Stored data entries
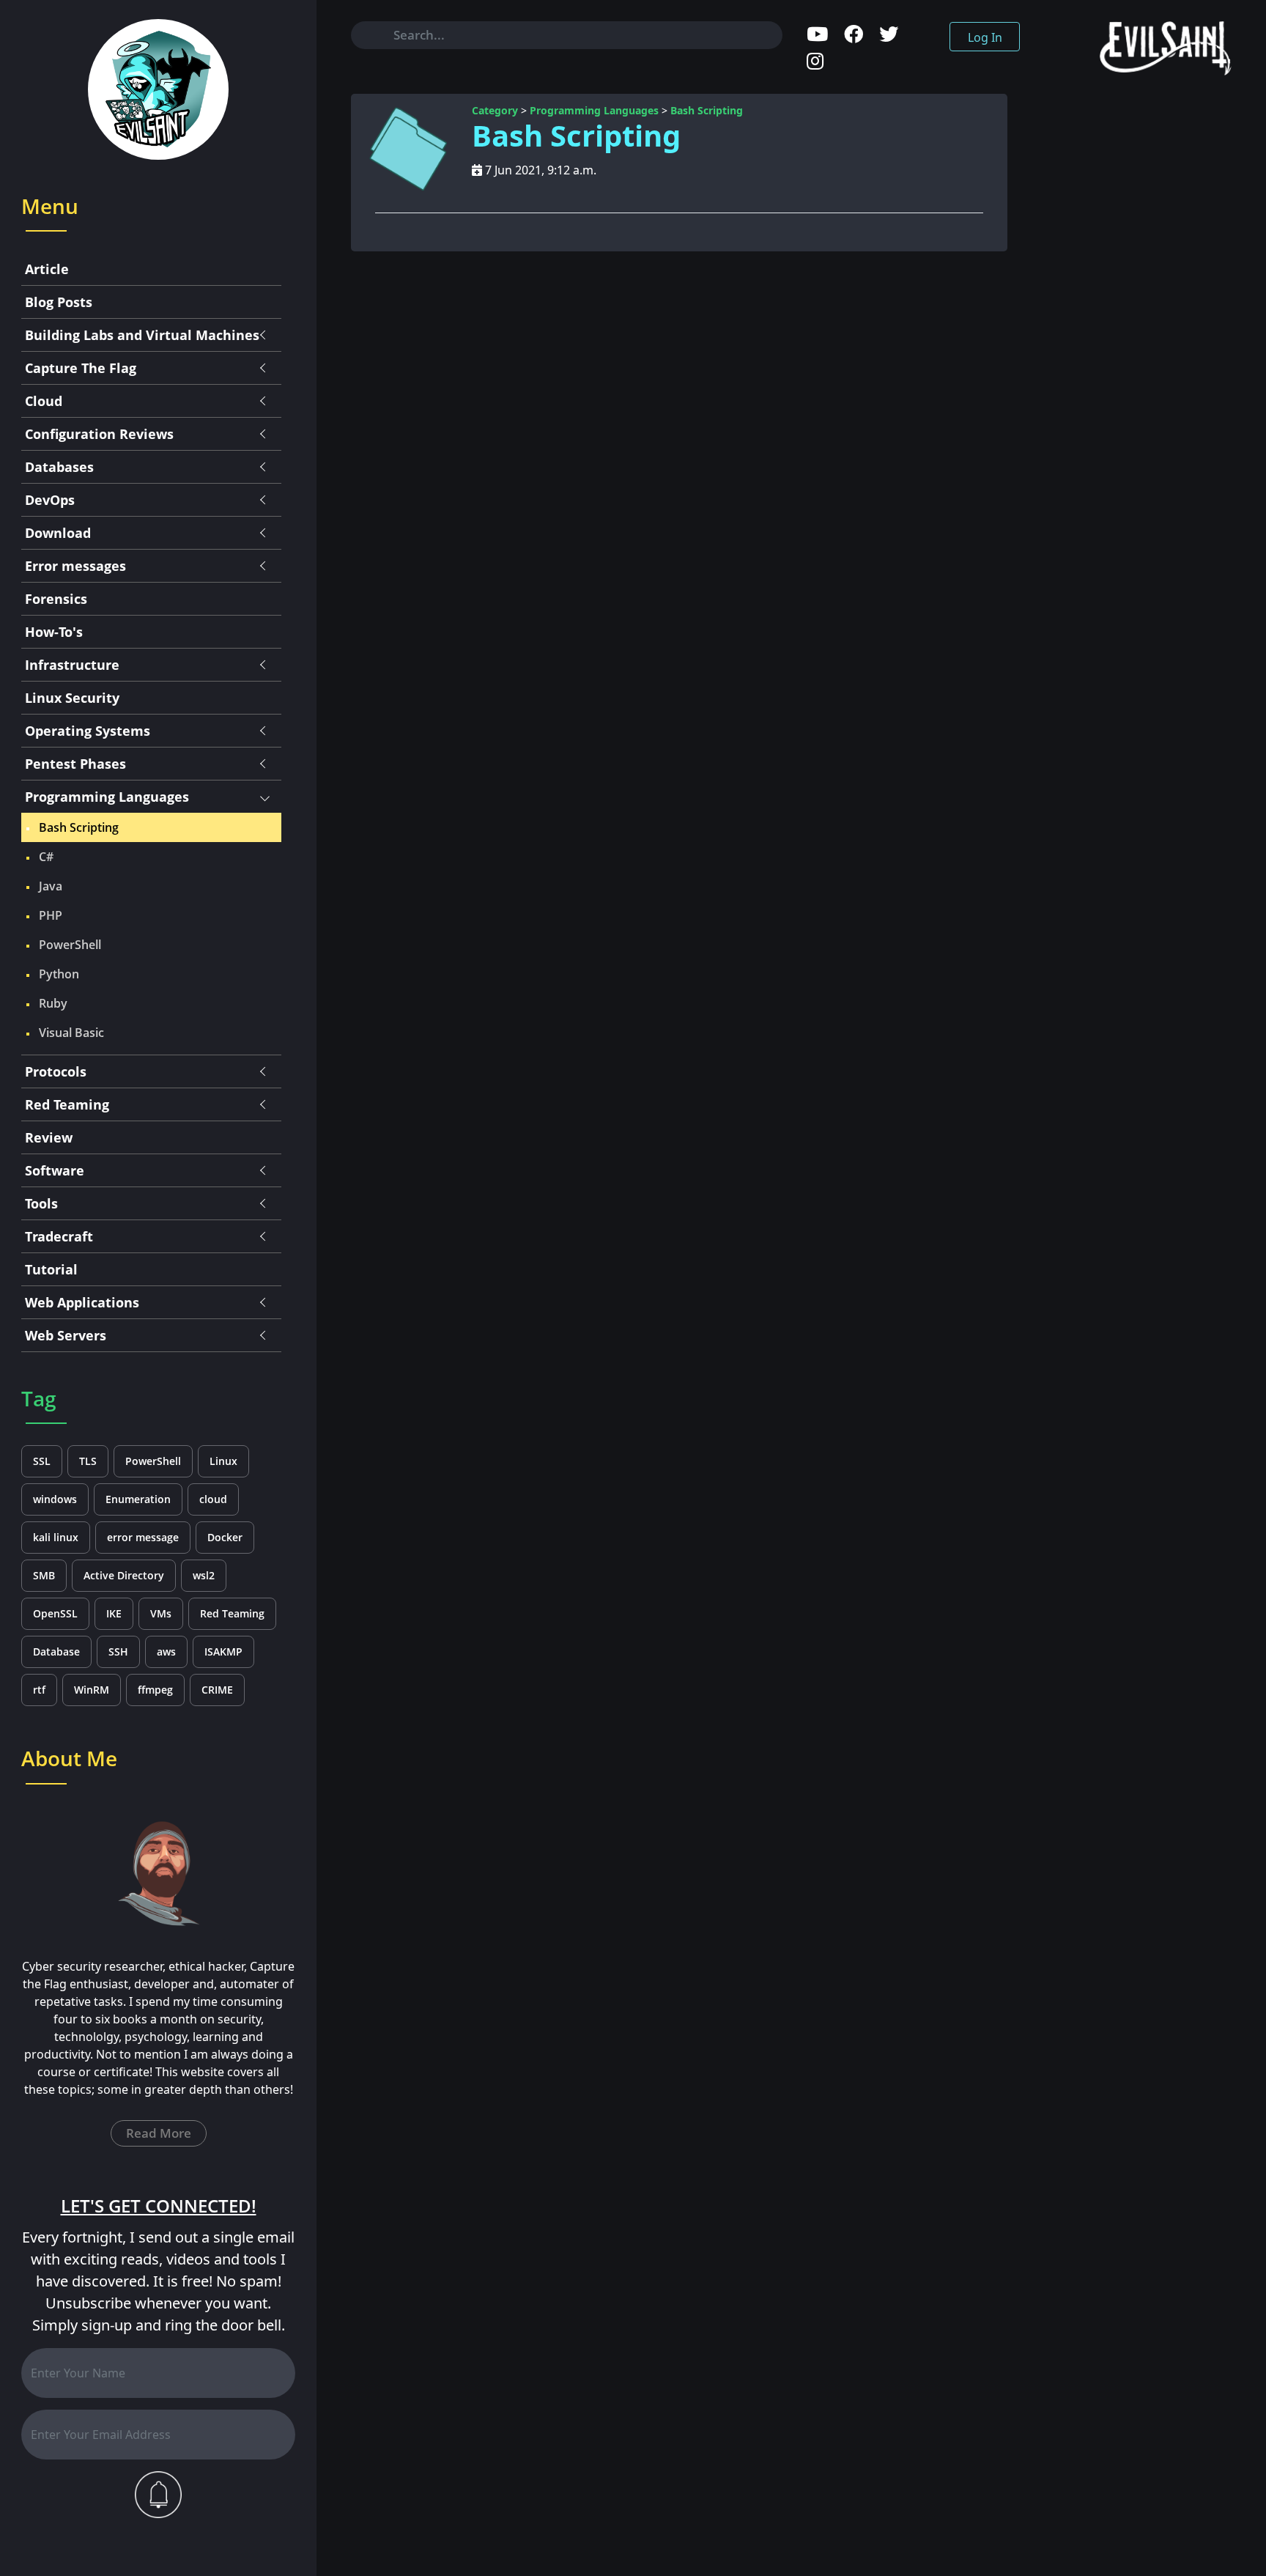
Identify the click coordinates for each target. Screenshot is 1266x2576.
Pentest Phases (75, 763)
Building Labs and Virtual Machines (142, 335)
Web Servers (65, 1335)
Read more (158, 2133)
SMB (44, 1575)
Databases (59, 467)
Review (49, 1137)
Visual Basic (71, 1033)
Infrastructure (72, 664)
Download (58, 533)
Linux (223, 1461)
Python (59, 974)
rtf (39, 1690)
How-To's (54, 632)
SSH (118, 1651)
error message (143, 1537)
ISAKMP (223, 1651)
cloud (213, 1499)
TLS (88, 1461)
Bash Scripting (79, 827)
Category (495, 110)
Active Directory (124, 1575)
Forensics (56, 599)
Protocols (55, 1071)
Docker (225, 1537)
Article (47, 269)
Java (50, 886)
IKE (114, 1613)
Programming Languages (107, 796)
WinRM (91, 1690)
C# (46, 857)
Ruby (53, 1003)
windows (55, 1499)
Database (56, 1651)
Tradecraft (59, 1236)
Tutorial (51, 1269)
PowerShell (70, 945)
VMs (160, 1613)
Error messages (75, 566)
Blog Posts (58, 302)
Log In (985, 37)
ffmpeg (155, 1690)
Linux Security (72, 697)
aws (166, 1651)
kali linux (55, 1537)
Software (54, 1170)
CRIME (217, 1690)
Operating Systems (87, 730)
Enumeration (138, 1499)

DESCRIPTION OF THE TASK
All the records above must be retyped exactly, except for their pictures.

SOLUTION TO THIS TASK
Identify the click coordinates for each target. Screenshot is 1266x2576.
Pentest Phases (75, 763)
Building Labs and Virtual Machines (142, 335)
Web Servers (65, 1335)
Read more (158, 2133)
SMB (44, 1575)
Databases (59, 467)
Review (49, 1137)
Visual Basic (71, 1033)
Infrastructure (72, 664)
Download (58, 533)
Linux (223, 1461)
Python (59, 974)
rtf (39, 1690)
How-To's (54, 632)
SSH (118, 1651)
error message (143, 1537)
ISAKMP (223, 1651)
cloud (213, 1499)
TLS (88, 1461)
Bash Scripting (79, 827)
Category (495, 110)
Active Directory (124, 1575)
Forensics (56, 599)
Protocols (55, 1071)
Docker (225, 1537)
Article (47, 269)
Java (50, 886)
IKE (114, 1613)
Programming Languages (107, 796)
WinRM (91, 1690)
C# (46, 857)
Ruby (53, 1003)
windows (55, 1499)
Database (56, 1651)
Tradecraft (59, 1236)
Tutorial (51, 1269)
PowerShell (70, 945)
VMs (160, 1613)
Error messages (75, 566)
Blog Posts (58, 302)
Log In (985, 37)
ffmpeg (155, 1690)
Linux Security (72, 697)
aws (166, 1651)
kali linux (55, 1537)
Software (54, 1170)
CRIME (217, 1690)
Operating Systems (87, 730)
Enumeration (138, 1499)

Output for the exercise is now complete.